Requirements:
Arrange the lines as a numbered list, starting with the line that contains "linksunten Archiv (338, 59)" and ending with, and including, the line that contains "(830) 660-8802 (1170, 136)". Omit any blank lines.

Listed entries:

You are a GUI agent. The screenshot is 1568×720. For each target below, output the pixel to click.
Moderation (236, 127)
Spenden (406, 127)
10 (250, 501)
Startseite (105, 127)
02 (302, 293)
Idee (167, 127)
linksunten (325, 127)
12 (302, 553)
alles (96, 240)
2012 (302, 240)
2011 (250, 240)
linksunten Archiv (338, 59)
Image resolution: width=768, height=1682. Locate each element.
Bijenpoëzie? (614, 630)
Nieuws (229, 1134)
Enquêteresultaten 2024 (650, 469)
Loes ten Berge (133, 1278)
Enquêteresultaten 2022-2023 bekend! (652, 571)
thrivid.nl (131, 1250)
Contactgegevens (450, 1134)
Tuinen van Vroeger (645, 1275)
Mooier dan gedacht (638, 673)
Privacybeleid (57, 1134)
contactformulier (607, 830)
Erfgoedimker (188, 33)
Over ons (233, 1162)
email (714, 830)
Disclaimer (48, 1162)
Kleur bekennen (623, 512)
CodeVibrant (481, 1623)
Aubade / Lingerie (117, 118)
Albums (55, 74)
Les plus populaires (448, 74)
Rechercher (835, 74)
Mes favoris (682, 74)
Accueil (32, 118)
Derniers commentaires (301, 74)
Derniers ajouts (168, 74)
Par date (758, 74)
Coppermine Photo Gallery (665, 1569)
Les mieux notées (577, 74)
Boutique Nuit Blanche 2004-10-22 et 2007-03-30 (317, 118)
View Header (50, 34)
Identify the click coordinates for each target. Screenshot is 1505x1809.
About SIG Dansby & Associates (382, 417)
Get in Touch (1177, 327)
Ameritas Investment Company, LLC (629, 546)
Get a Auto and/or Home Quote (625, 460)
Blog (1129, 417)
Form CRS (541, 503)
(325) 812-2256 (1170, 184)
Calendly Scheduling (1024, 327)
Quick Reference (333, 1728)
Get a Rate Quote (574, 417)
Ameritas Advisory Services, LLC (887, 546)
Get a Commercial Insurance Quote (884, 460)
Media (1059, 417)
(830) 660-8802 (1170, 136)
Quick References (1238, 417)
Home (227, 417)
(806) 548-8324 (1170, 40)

Written response:
1. linksunten Archiv (338, 59)
2. Image resolution: width=768, height=1682. Locate each element.
3. Bijenpoëzie? (614, 630)
4. Nieuws (229, 1134)
5. Enquêteresultaten 2024 (650, 469)
6. Loes ten Berge (133, 1278)
7. Enquêteresultaten 2022-2023 bekend! (652, 571)
8. thrivid.nl (131, 1250)
9. Contactgegevens (450, 1134)
10. Tuinen van Vroeger (645, 1275)
11. Mooier dan gedacht (638, 673)
12. Privacybeleid (57, 1134)
13. contactformulier (607, 830)
14. Erfgoedimker (188, 33)
15. Over ons (233, 1162)
16. email (714, 830)
17. Disclaimer (48, 1162)
18. Kleur bekennen (623, 512)
19. CodeVibrant (481, 1623)
20. Aubade / Lingerie (117, 118)
21. Albums (55, 74)
22. Les plus populaires (448, 74)
23. Rechercher (835, 74)
24. Mes favoris (682, 74)
25. Accueil (32, 118)
26. Derniers commentaires (301, 74)
27. Derniers ajouts (168, 74)
28. Par date (758, 74)
29. Coppermine Photo Gallery (665, 1569)
30. Les mieux notées (577, 74)
31. Boutique Nuit Blanche 2004-10-22 et 2007-03-30 (317, 118)
32. View Header (50, 34)
33. Identify the click coordinates for each target. Screenshot is 1505x1809.
34. About SIG Dansby & Associates (382, 417)
35. Get in Touch (1177, 327)
36. Ameritas Investment Company, LLC (629, 546)
37. Get a Auto and/or Home Quote (625, 460)
38. Blog (1129, 417)
39. Form CRS (541, 503)
40. (325) 812-2256 (1170, 184)
41. Calendly Scheduling (1024, 327)
42. Quick Reference (333, 1728)
43. Get a Rate Quote (574, 417)
44. Ameritas Advisory Services, LLC (887, 546)
45. Get a Commercial Insurance Quote (884, 460)
46. Media (1059, 417)
47. (830) 660-8802 (1170, 136)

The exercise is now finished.